Il poeta morì nel 1912, l'anno dopo la pubblicazione dell'ultima edizione de "Myricae", che includeva 156 testi. Ma già nella quinta edizione del 1900, il libro era arrivato al numero di componimenti di 100, grazie all'inclusione degli ultimi quattro testi, tra cui la poesia "Il tuono".

Tuttavia, il progressivo ampliamento dei testi non ha portato allo sviluppo artistico del poeta, ma piuttosto all'estensione delle radici più a fondo che può. Il libro cresce, ma non si sviluppa.

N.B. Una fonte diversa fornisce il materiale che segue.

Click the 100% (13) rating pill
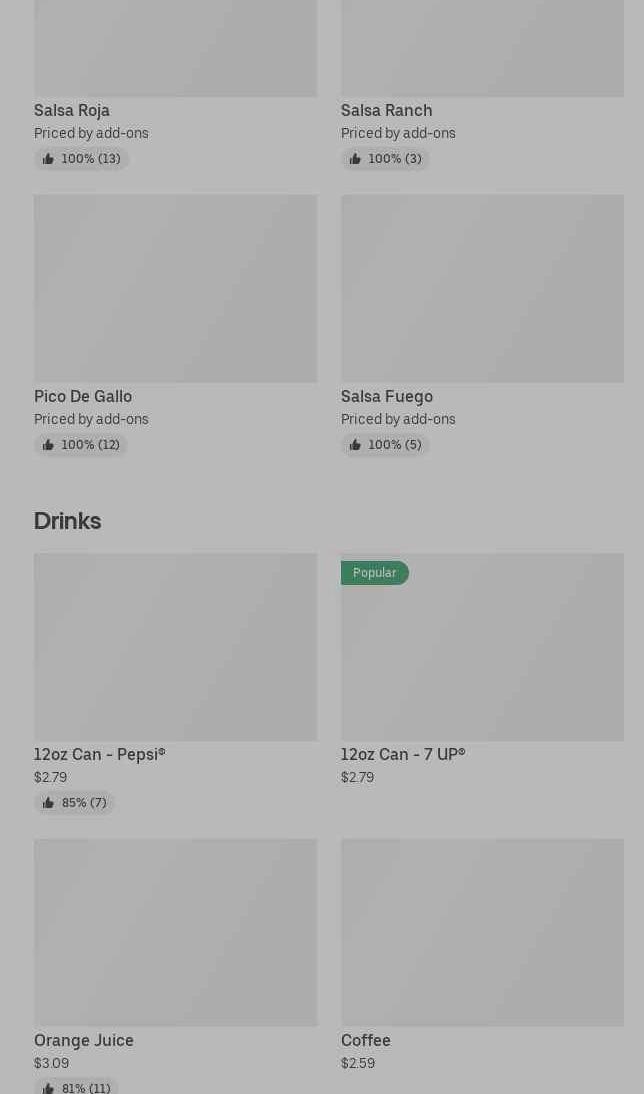Screen dimensions: 644x1094 pos(82,159)
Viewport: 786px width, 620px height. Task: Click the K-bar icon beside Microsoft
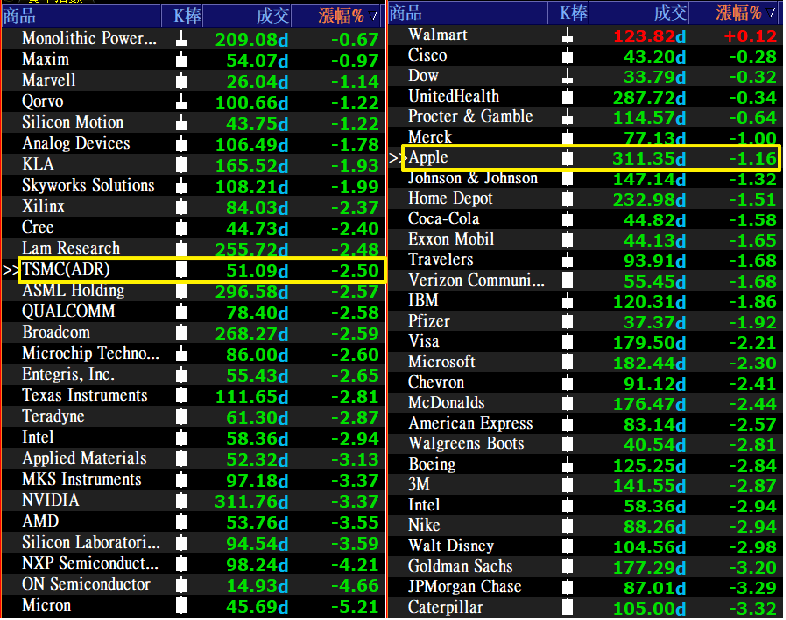(x=568, y=362)
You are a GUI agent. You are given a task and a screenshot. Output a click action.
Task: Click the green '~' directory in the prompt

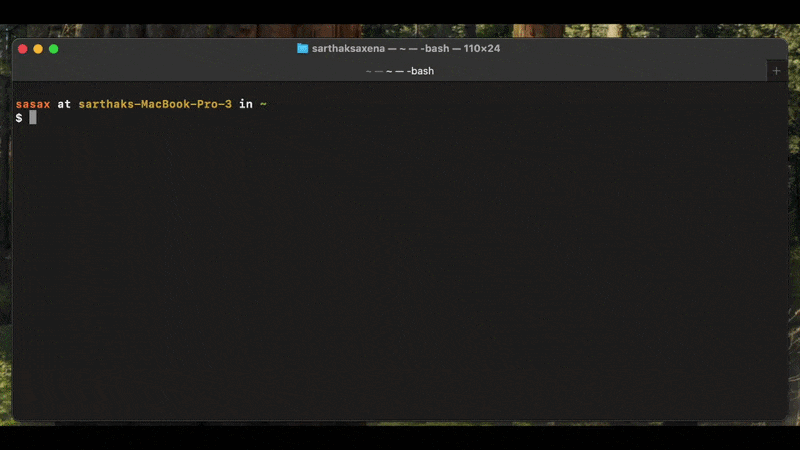pyautogui.click(x=263, y=104)
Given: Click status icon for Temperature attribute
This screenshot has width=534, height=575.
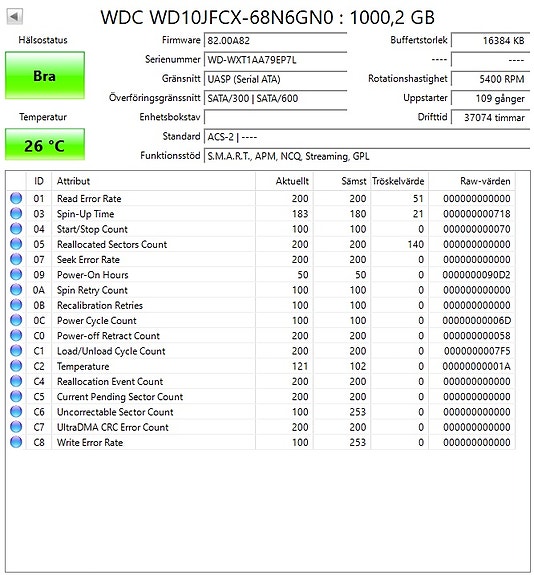Looking at the screenshot, I should pos(16,366).
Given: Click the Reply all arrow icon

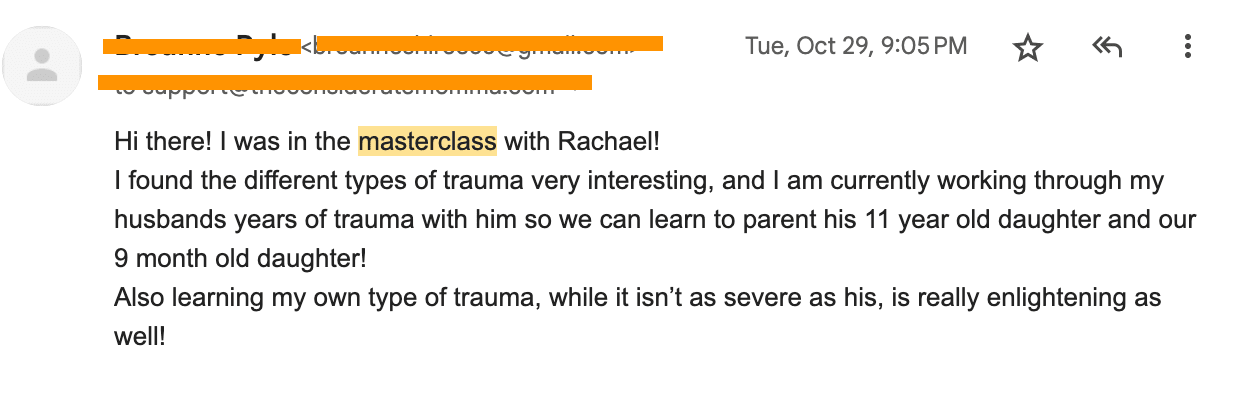Looking at the screenshot, I should click(x=1108, y=47).
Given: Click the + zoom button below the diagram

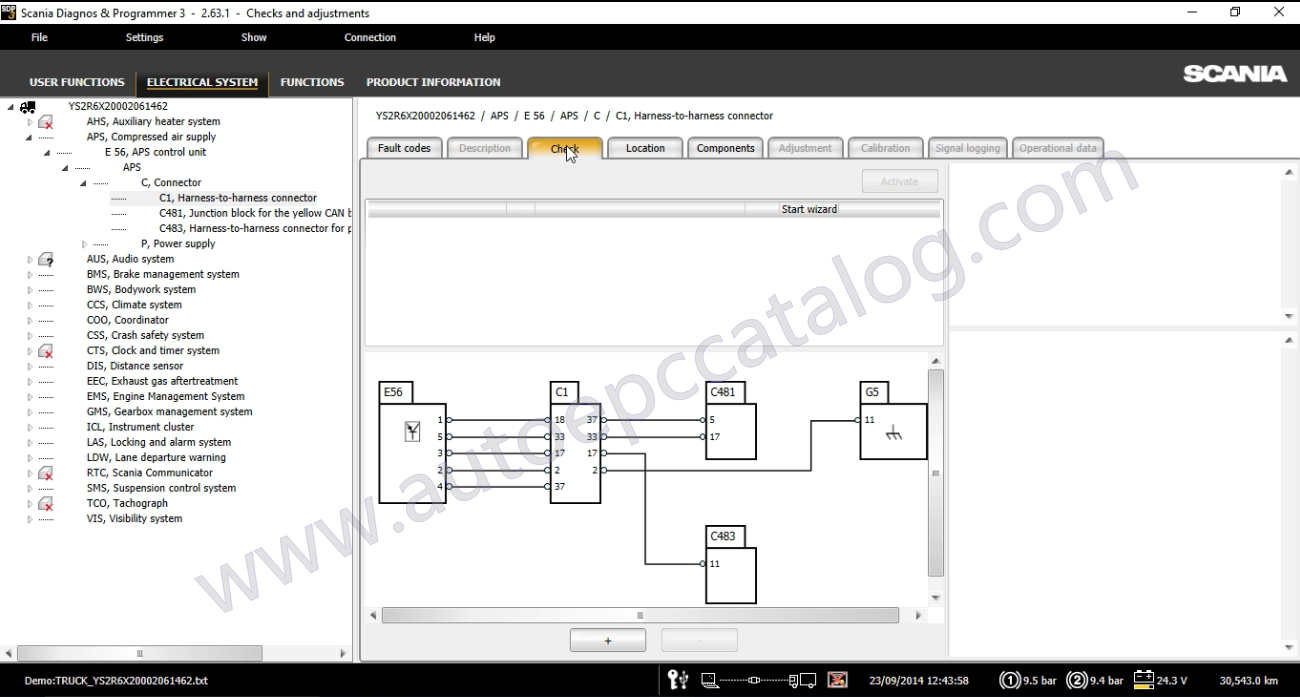Looking at the screenshot, I should tap(607, 640).
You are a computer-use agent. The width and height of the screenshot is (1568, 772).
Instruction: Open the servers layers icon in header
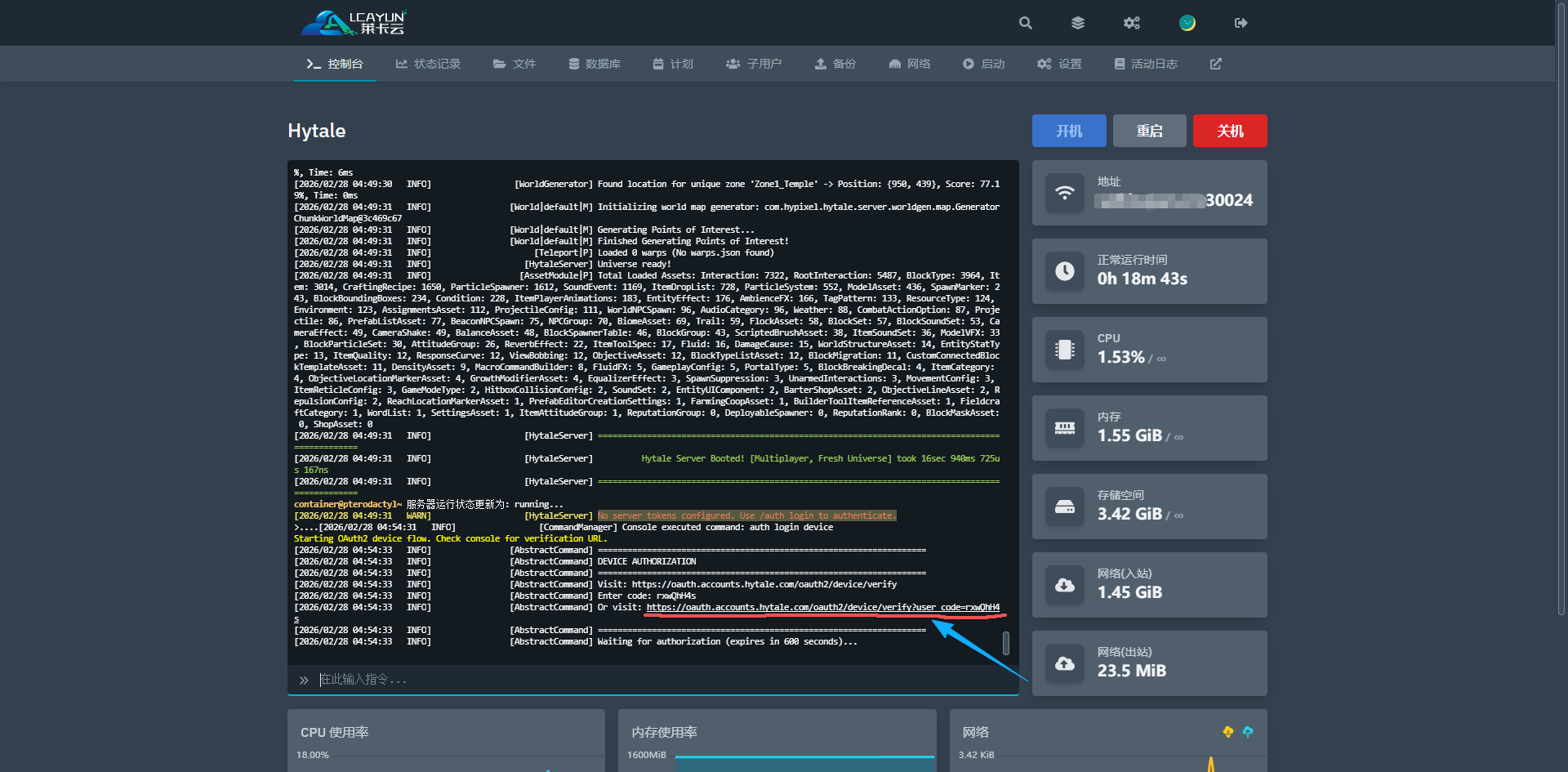pyautogui.click(x=1078, y=23)
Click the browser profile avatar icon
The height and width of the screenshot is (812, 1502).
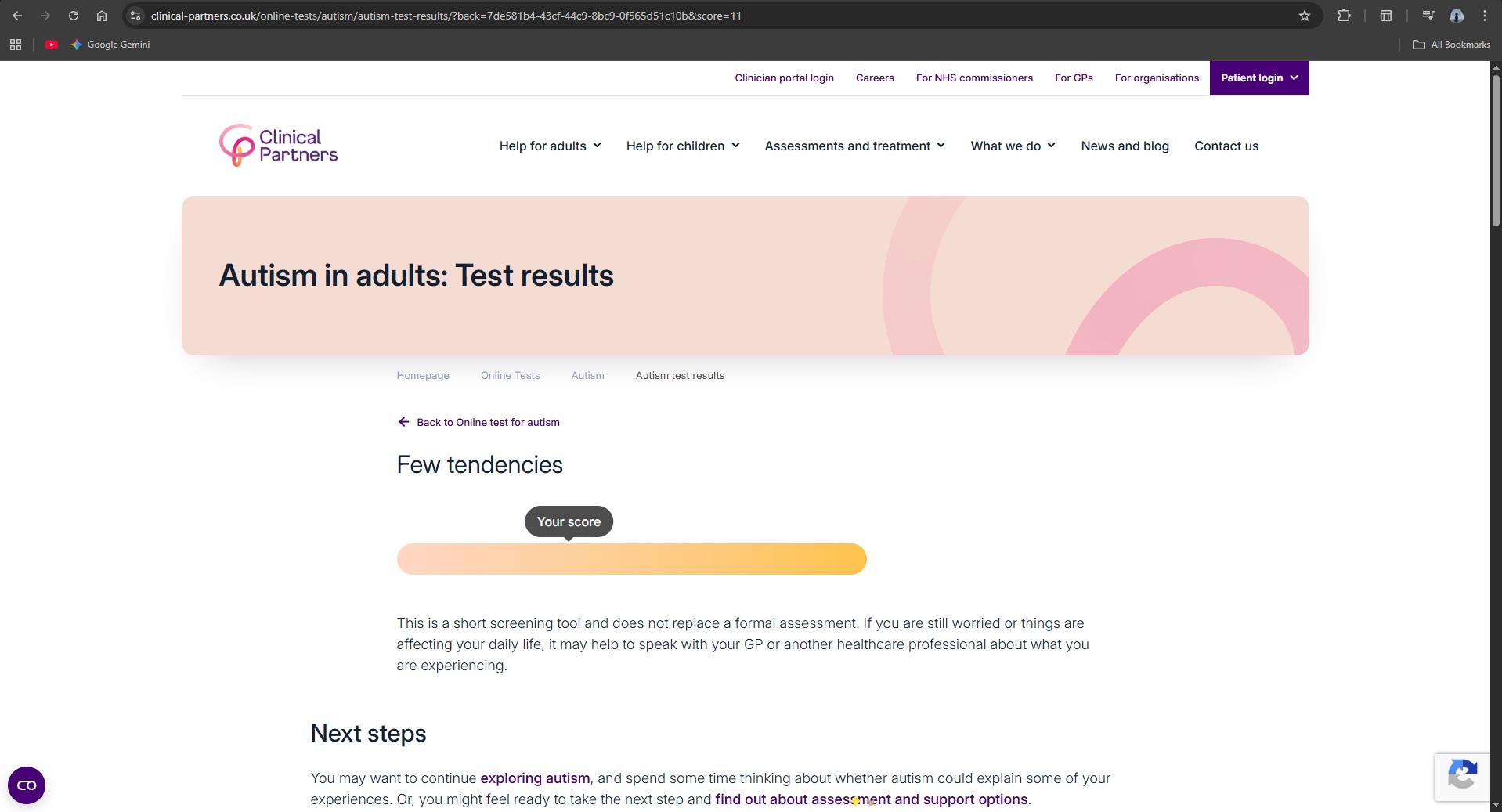click(x=1457, y=16)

Anzi, spinge le radici più a fondo che può.

Le prime due poesie del libro, "Il maniero" e "Rio Salto", appartengono a un momento giovanile in cui il sogno di evasione è prevalente. Ma nel suo aspetto definitivo, "Myricae" non ha più nulla del sogno. Quei due fossili stanno solo a testimoniare una stagione tramontata.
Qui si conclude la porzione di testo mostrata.